The Special Sensor Microwave Imager / Sounder (SSMIS) is a 24-channel, 21-frequency, linearly polarized passive microwave radiometer system. The instrument is flown on board the United States Air Force Defense Meteorological Satellite Program (DMSP) F-16, F-17, F-18 and F-19 satellites, which became operational in November 2005, March 2008 March 2016 and May 2016, respectively. It is the successor to the Special Sensor Microwave/Imager (SSM/I). The SSMIS on the F17 satellite stopped producing useful data in April 2016.

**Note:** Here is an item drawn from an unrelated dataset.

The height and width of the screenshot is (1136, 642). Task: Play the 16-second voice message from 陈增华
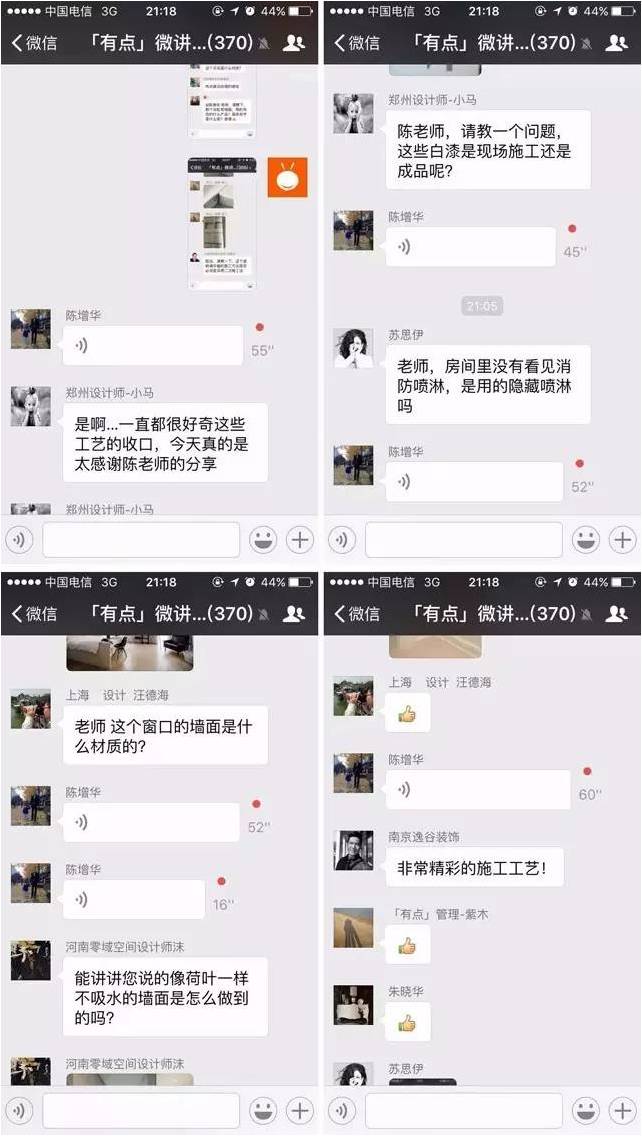click(x=134, y=899)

The SSMIS sensor is a passive conically scanning microwave radiometer that combines and extends the current imaging and sounding capabilities of three previously separate DMSP microwave sensors: the SSM/T-1 temperature sounder, the SSMI/T- 2 moisture sounder, and the SSM/I. The SSMIS instrument measures microwave energy at 24 discrete frequencies from 19 to 183 GHz with a swath width of 1700 km. The first SSMIS was launched aboard the DMSP-16 satellite on 18 October 2003. Due to a manufacturing mistake, the polarization for the channels at 50.3, 52.8, 53.6, 54.4 and 55.5 of the first unit of SSMIS (the one flying on DMSP-16) was reversed. Those five channels detect the vertical polarization rather than the Horizontal polarization detected by the successive units of SSMIS.
Table 1: Radiometric characteristics of the SSMIS [1].
(GHz)
resolution (km)
resolution (km)
Sampling (kmxkm)
Noise (K)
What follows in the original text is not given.